Curious Games: Musical Adventures

adventures in gaming, curious games, indie

After finding out about Wolfram Tones, I was adamant that I wanted to use it to make music for the game – specifically, during the “euphoria” and “fear” parts of the game, I wanted to have appropriate music. Well, it turns out that Mac no longer supports the QuickTime plugin in-browser. Wolfram uses QuickTime, so I couldn’t play anything on my Mac as I composed it. That made using Tones pretty much impossible, so I went over to my desktop, made some awesome music, then sent the midis to my email and tried to open them on my Mac. On to the next adventure: the midis can’t be played in Audacity, which is the audio editing software that I’m using. So, at first I tried to find a midi to mp3 converter, but couldn’t find a free one and am too cheap to pay 30+ dollars for something that I likely won’t get much use out of. Instead, I updated QuickTime to QuickTime 7, opened the midis there, and recorded them with the computer’s microphone directly into Audacity. Since I don’t have a recording studio, I had to restart several times as my fiance chatted to me, not realizing what I was up to, as people passed by our open window, and as my future in-laws moved about their house. But, at last, victory is mine!

I now have “Happy Music” and “Sad Music”! I’ll try to eventually get them up here for you to listen to. Meanwhile: Wolfram Tones is awesome, but much easier to use on a PC. Give it a shot!
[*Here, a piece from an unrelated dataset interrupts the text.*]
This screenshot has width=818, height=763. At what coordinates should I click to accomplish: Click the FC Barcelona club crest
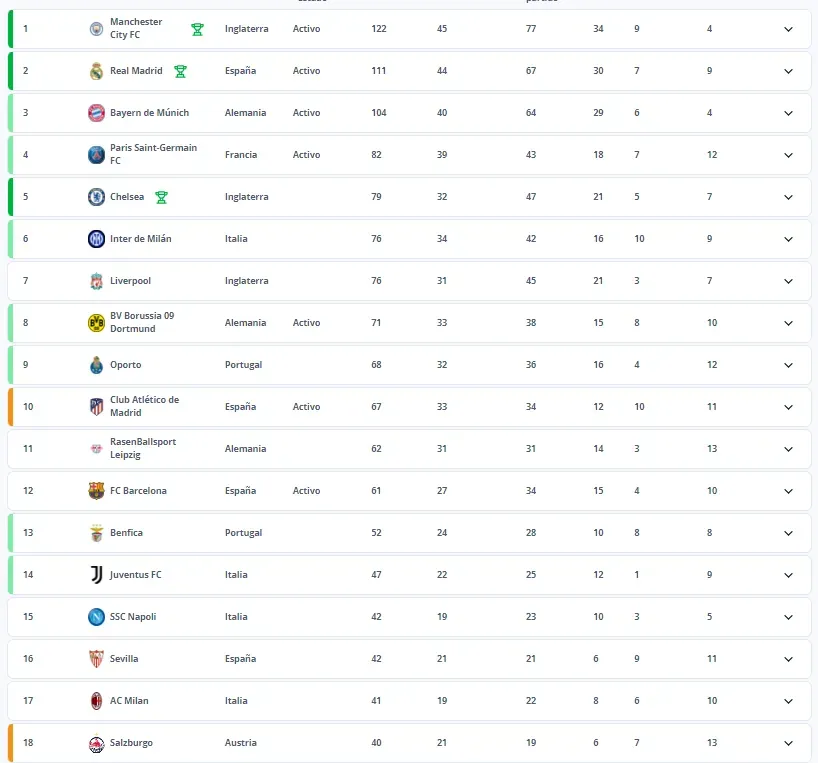pyautogui.click(x=96, y=490)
Thinking about how to implement some of the randomness: I’m thinking that the easiest thing might be to set timers and have the scene change for some of the more complicated of my “special effects” – like the euphoria/fear effects. It would also fix my fish problem (that the character needs to be created in the scene to be able to follow a character in the scene). I’d just have to find a way to keep the score for the tic-tac-toe games consistent across the scenes. That’s probably more trouble than it’s worth, but this is not actually a game about playing tic-tac-toe (did anyone think it was? okay, maybe it is). If I can keep the game board and score consistent across the scenes, then this is the perfect solution (if a bit complex. I’ll of course be looking into other solutions).